## Task to complete
From the listing below, set down exactly the lines between the one holding "Task: Select the Kick drum icon" and the one holding "Task: Open Claims in the sidebar", inclusive. No other line is wanted.

══════

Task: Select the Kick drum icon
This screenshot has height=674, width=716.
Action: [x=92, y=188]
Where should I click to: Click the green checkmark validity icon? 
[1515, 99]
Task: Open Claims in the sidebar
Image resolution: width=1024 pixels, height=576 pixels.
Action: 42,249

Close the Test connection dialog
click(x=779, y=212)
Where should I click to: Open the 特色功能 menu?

══════

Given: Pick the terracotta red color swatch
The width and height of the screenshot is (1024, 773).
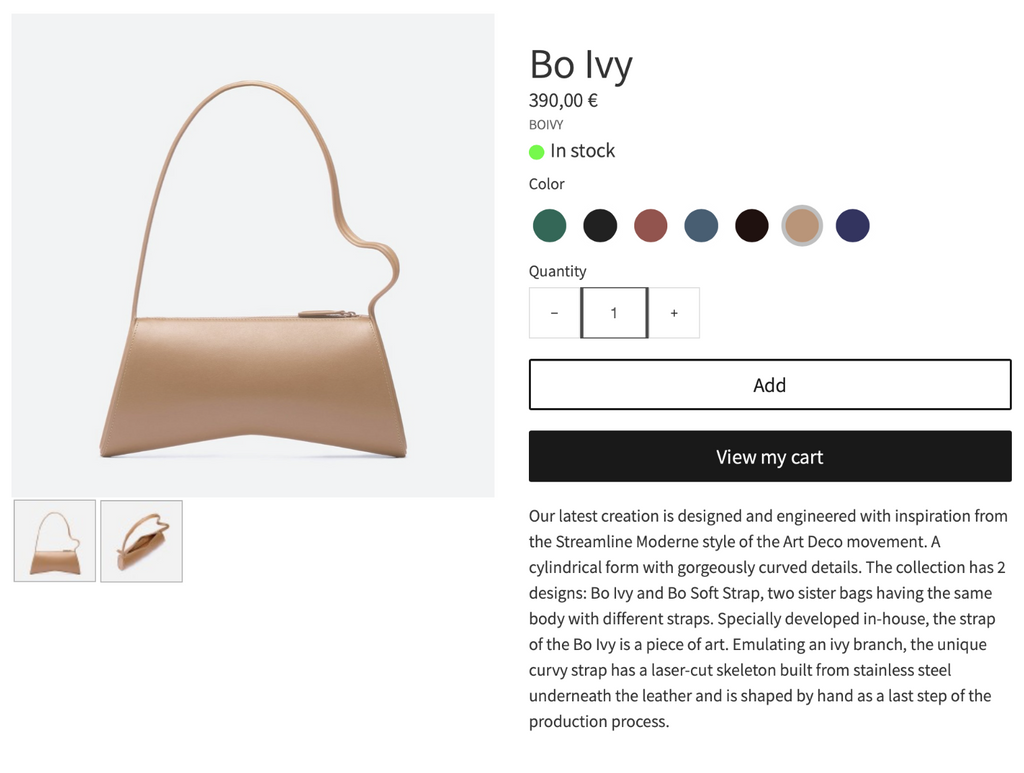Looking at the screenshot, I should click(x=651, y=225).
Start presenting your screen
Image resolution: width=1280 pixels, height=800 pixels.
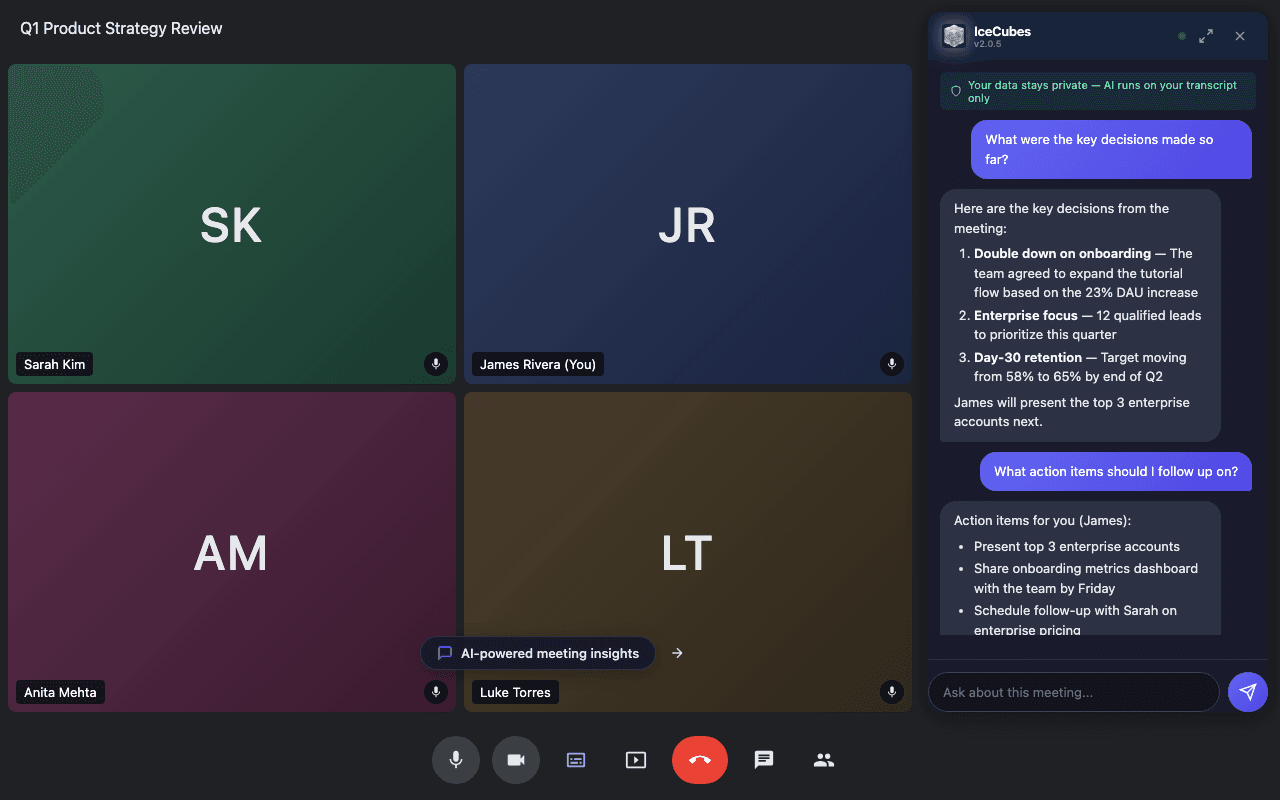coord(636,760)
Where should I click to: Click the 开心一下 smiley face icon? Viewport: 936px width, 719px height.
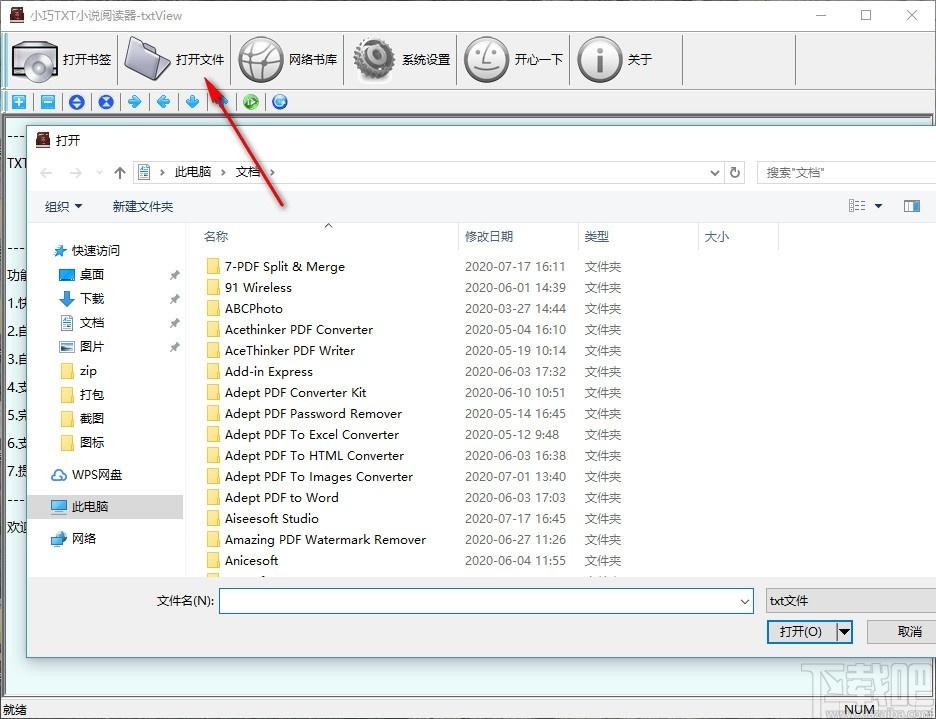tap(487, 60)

══════

## Task result
Task: Select the Kick drum icon
This screenshot has height=674, width=716.
Action: [x=92, y=188]
Where should I click to: Click the green checkmark validity icon? 
[1515, 99]
Task: Open Claims in the sidebar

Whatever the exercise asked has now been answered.